## Directions:
Produce the tally of lines in the material below that hold "computer", without anything else.

## Extracted information:
★ ★ ★ ★ ★
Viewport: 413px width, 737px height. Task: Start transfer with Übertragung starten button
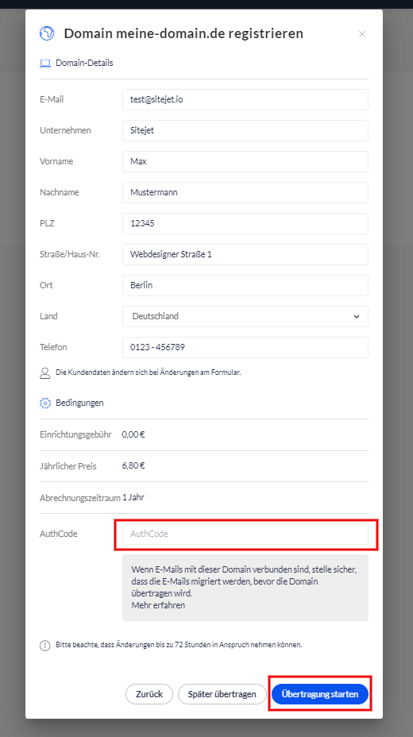[x=320, y=694]
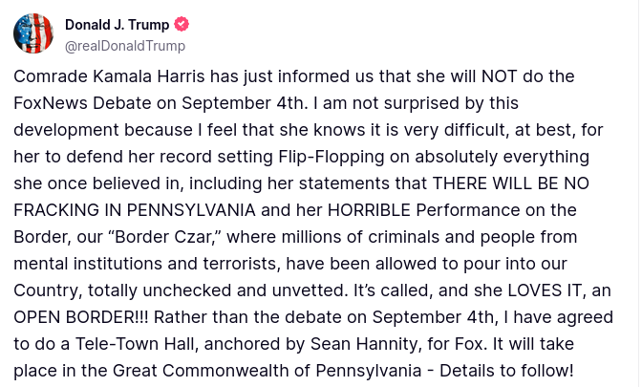Click the @realDonaldTrump handle
The image size is (642, 387).
coord(125,46)
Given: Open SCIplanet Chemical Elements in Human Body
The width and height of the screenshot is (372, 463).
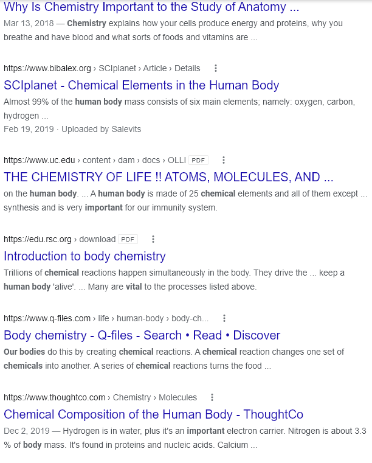Looking at the screenshot, I should [141, 85].
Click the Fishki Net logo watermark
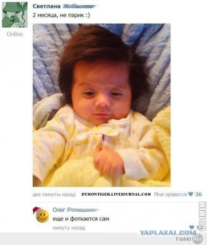Viewport: 207px width, 245px height. pos(189,239)
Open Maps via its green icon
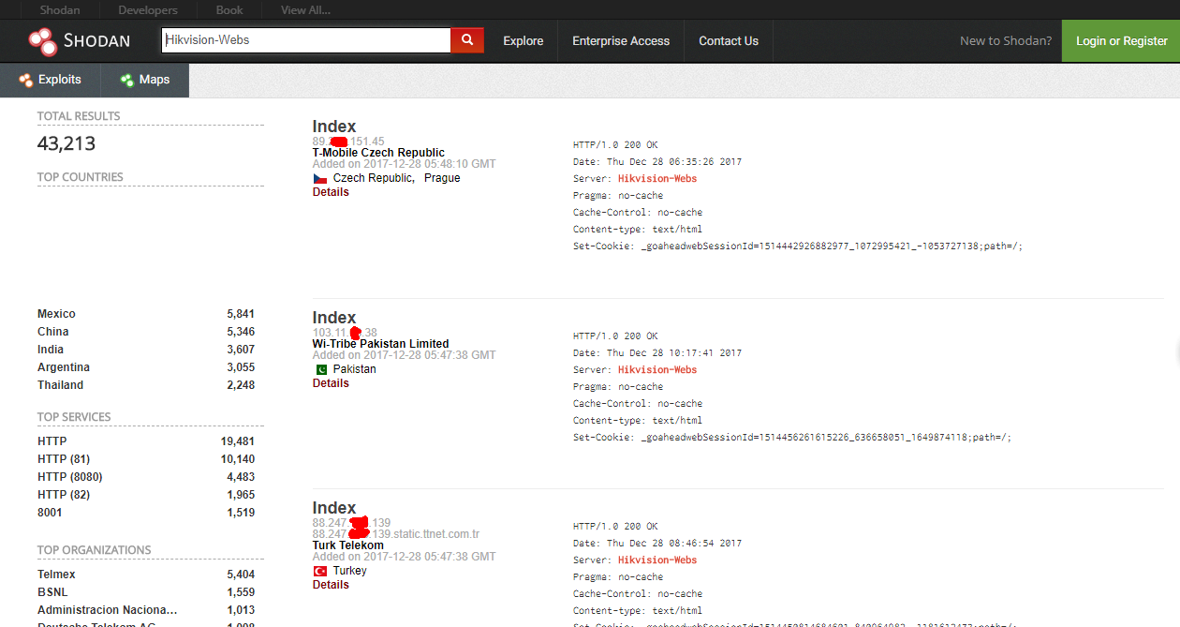Image resolution: width=1180 pixels, height=627 pixels. pyautogui.click(x=127, y=80)
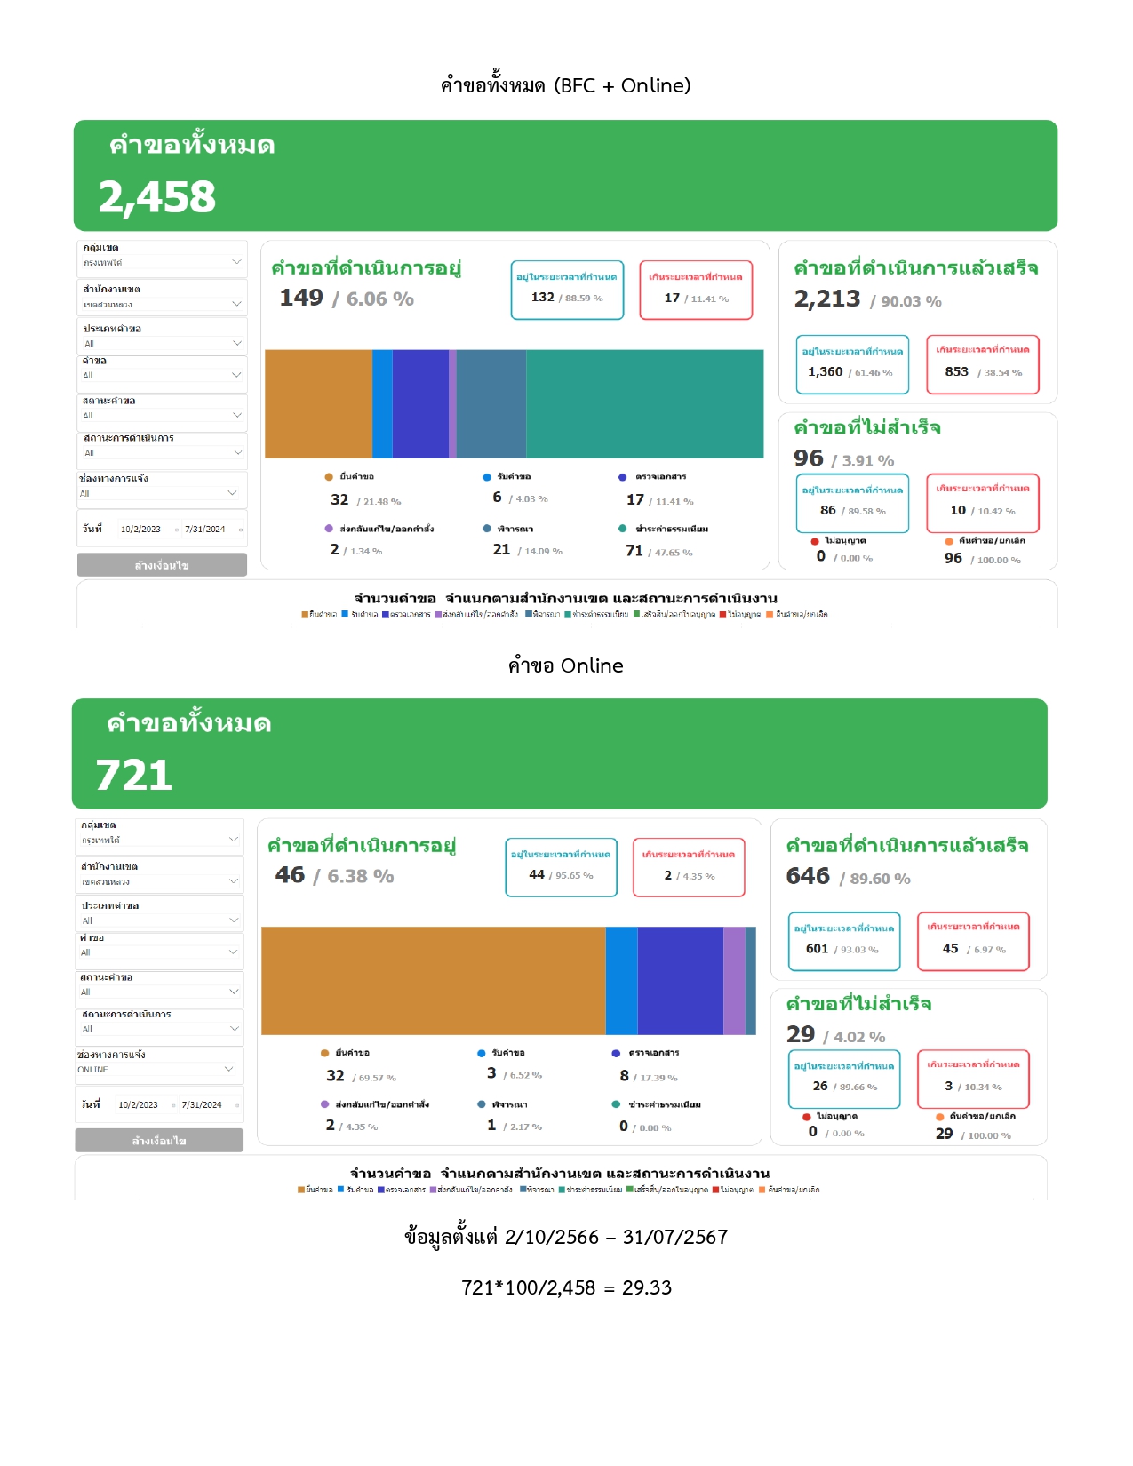This screenshot has height=1466, width=1133.
Task: Click orange คืนคำขอ/ยกเลิก dot showing 29
Action: (939, 1117)
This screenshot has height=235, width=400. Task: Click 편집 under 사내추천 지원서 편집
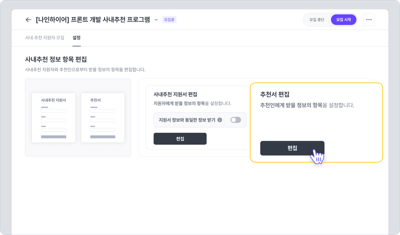pos(180,139)
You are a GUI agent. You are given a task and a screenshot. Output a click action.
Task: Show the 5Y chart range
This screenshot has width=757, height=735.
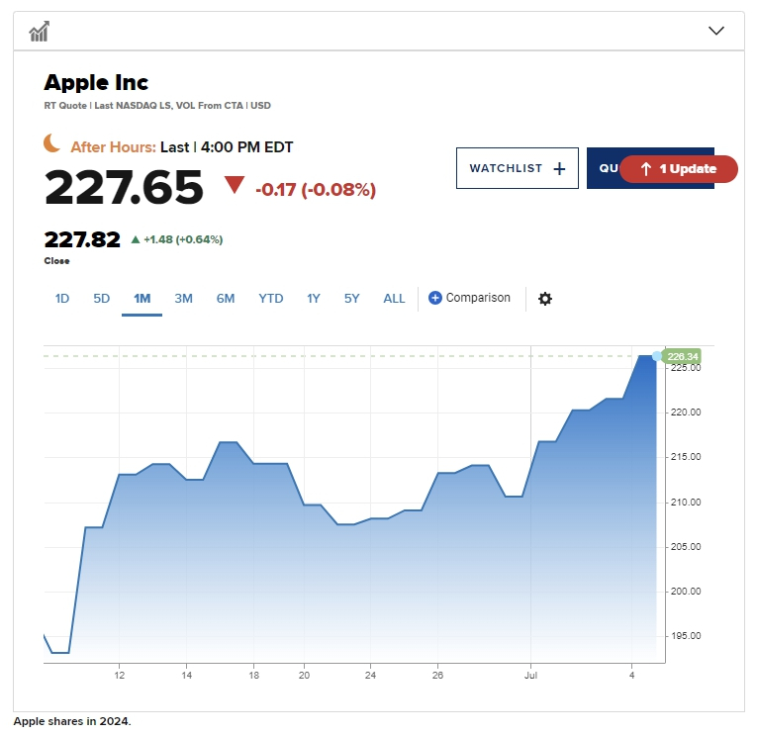352,299
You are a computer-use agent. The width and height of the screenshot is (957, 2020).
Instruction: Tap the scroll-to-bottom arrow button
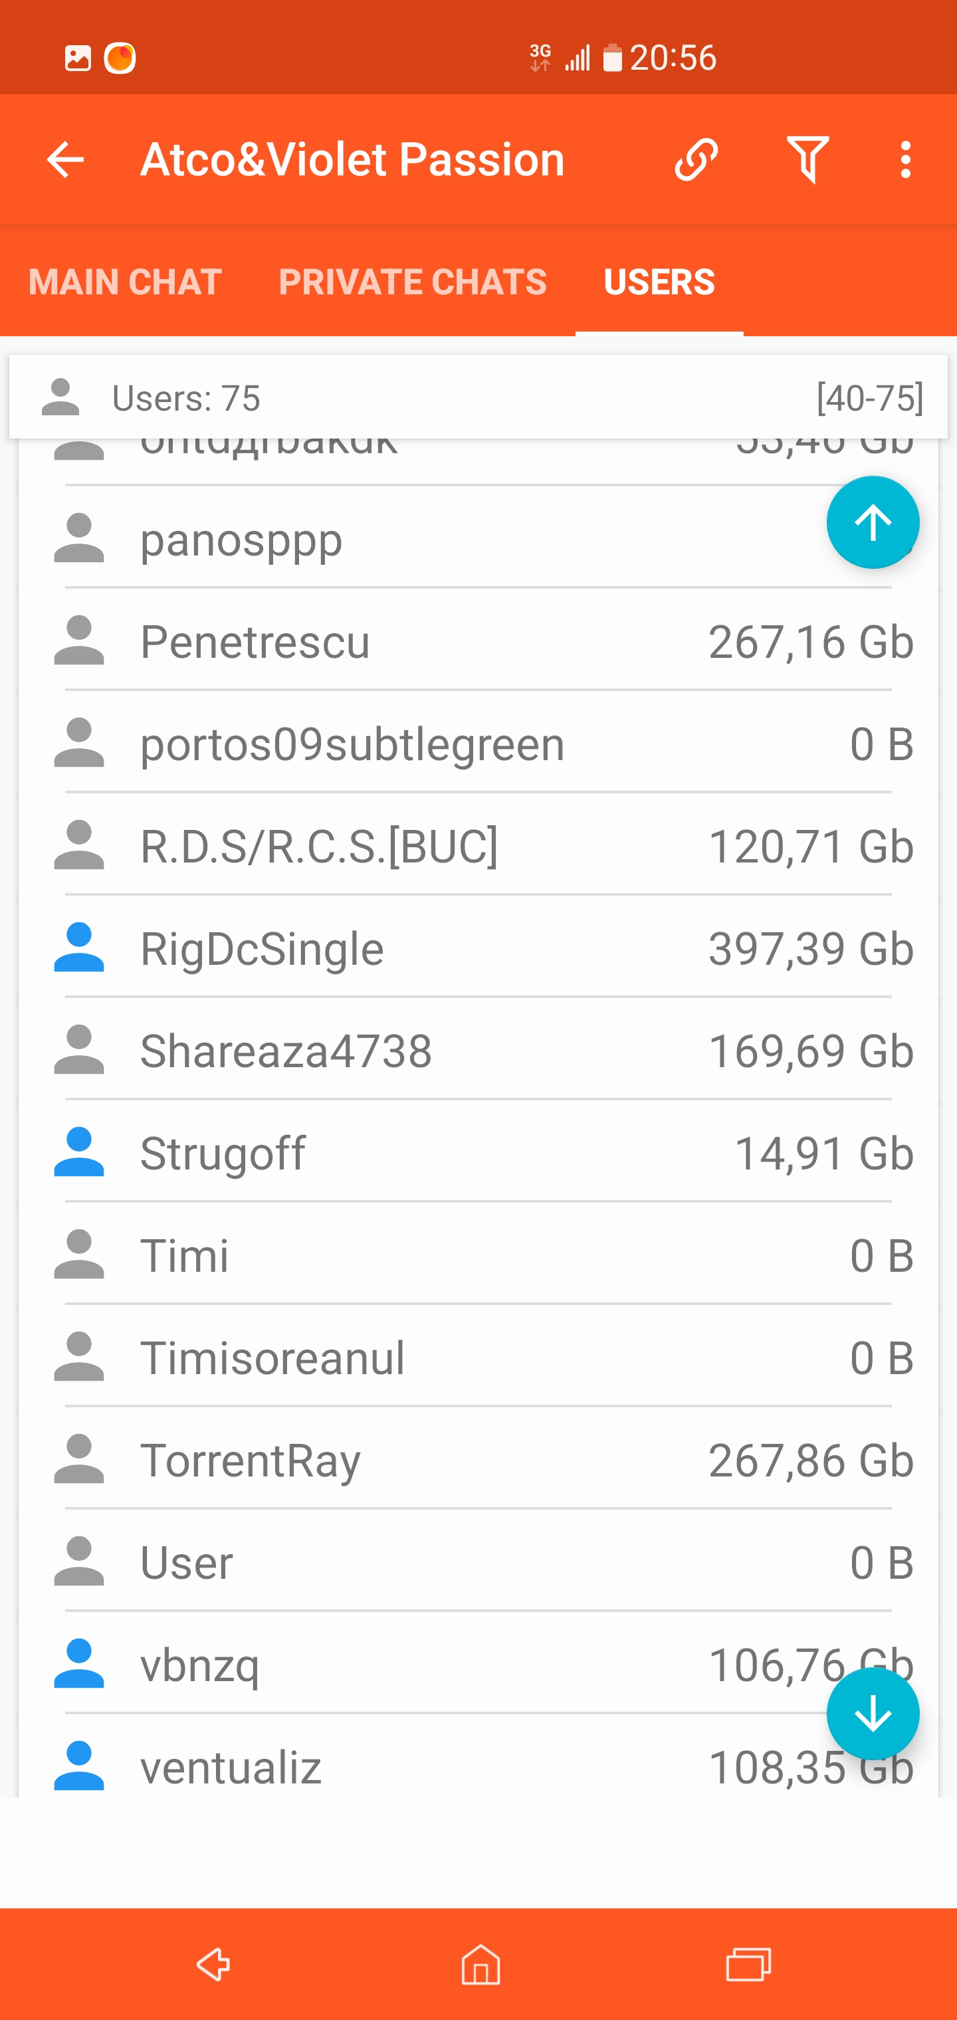(872, 1714)
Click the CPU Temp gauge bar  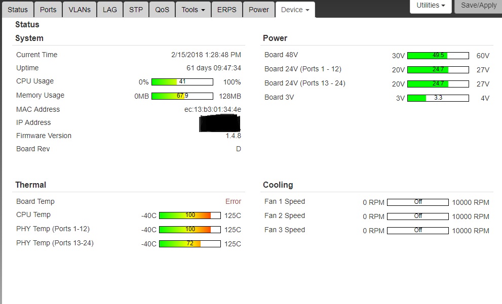coord(190,215)
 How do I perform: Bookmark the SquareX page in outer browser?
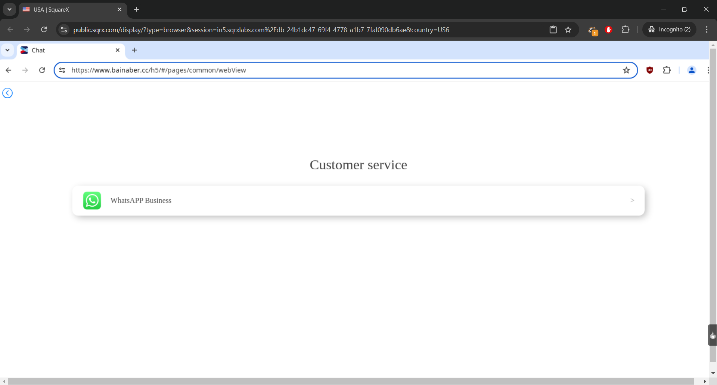pyautogui.click(x=568, y=30)
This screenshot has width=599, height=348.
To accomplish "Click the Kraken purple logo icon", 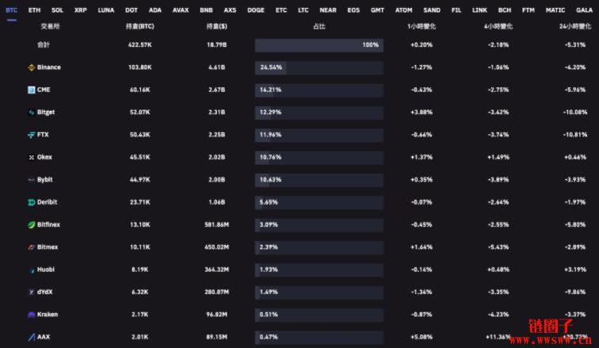I will (x=32, y=315).
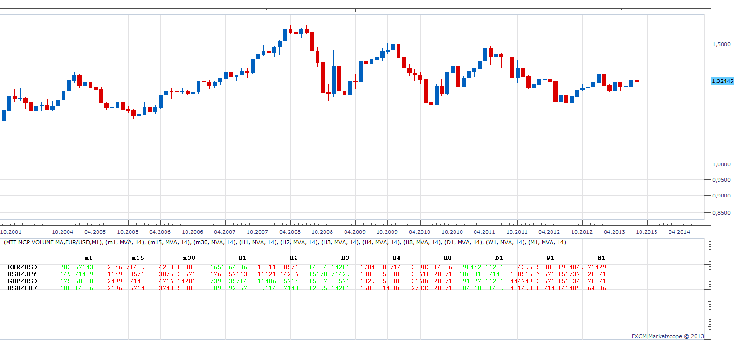Click the 1,5000 price axis label
This screenshot has height=340, width=738.
[x=722, y=44]
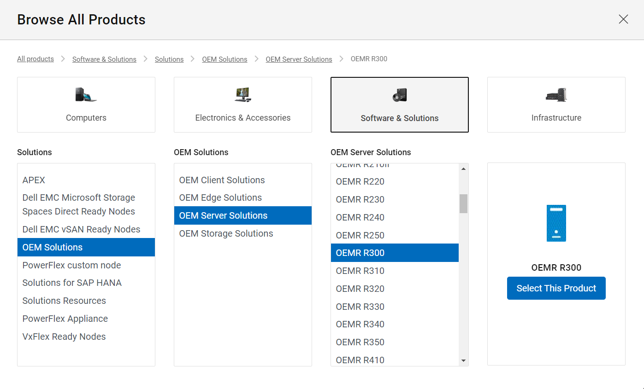Select OEM Edge Solutions
This screenshot has width=644, height=389.
click(x=220, y=197)
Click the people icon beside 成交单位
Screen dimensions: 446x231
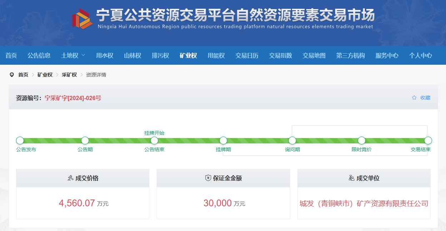(351, 178)
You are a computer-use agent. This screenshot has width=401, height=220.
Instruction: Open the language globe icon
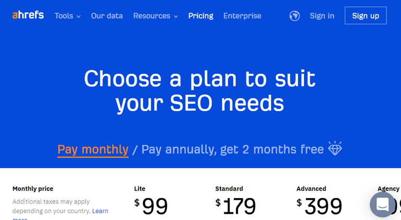click(294, 16)
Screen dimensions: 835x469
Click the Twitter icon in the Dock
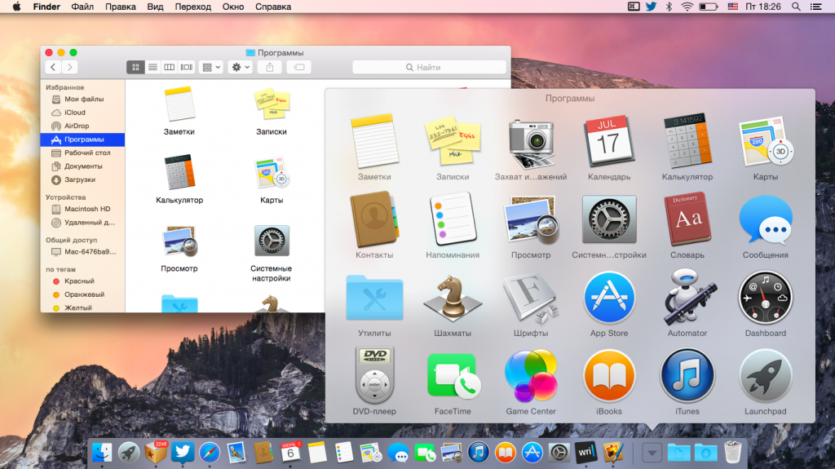click(182, 452)
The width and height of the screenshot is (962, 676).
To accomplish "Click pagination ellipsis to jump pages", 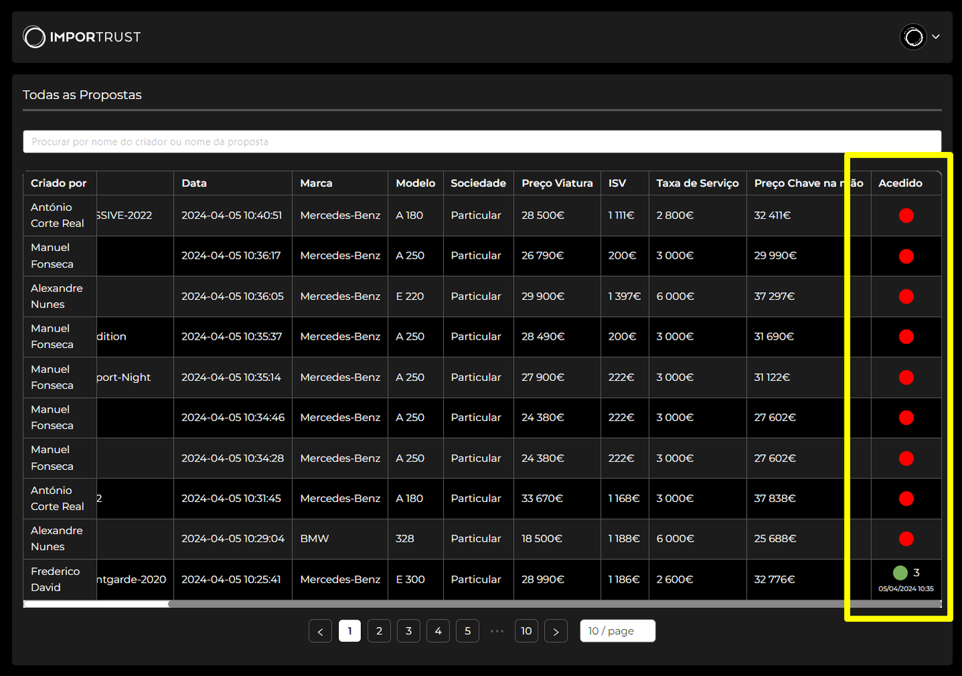I will pos(497,631).
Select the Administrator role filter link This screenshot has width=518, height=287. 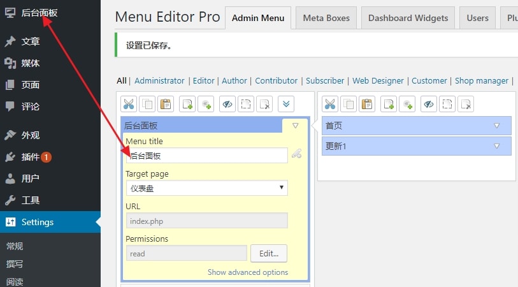coord(159,80)
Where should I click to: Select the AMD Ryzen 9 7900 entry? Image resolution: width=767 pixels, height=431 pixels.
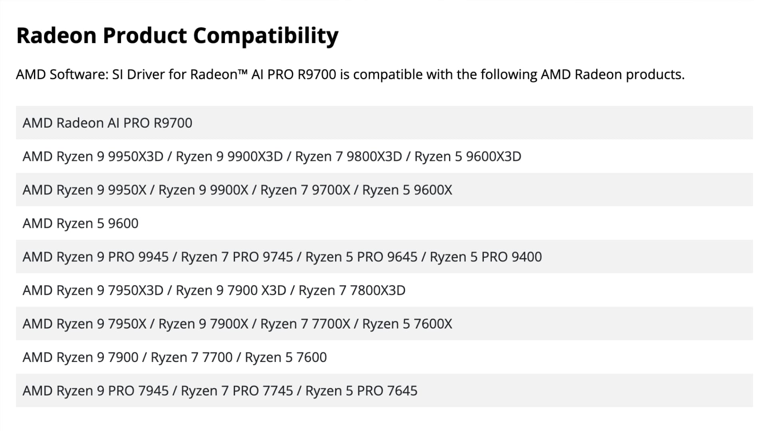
★ ★ ★ ★ ★
## Answer for this exercise:
2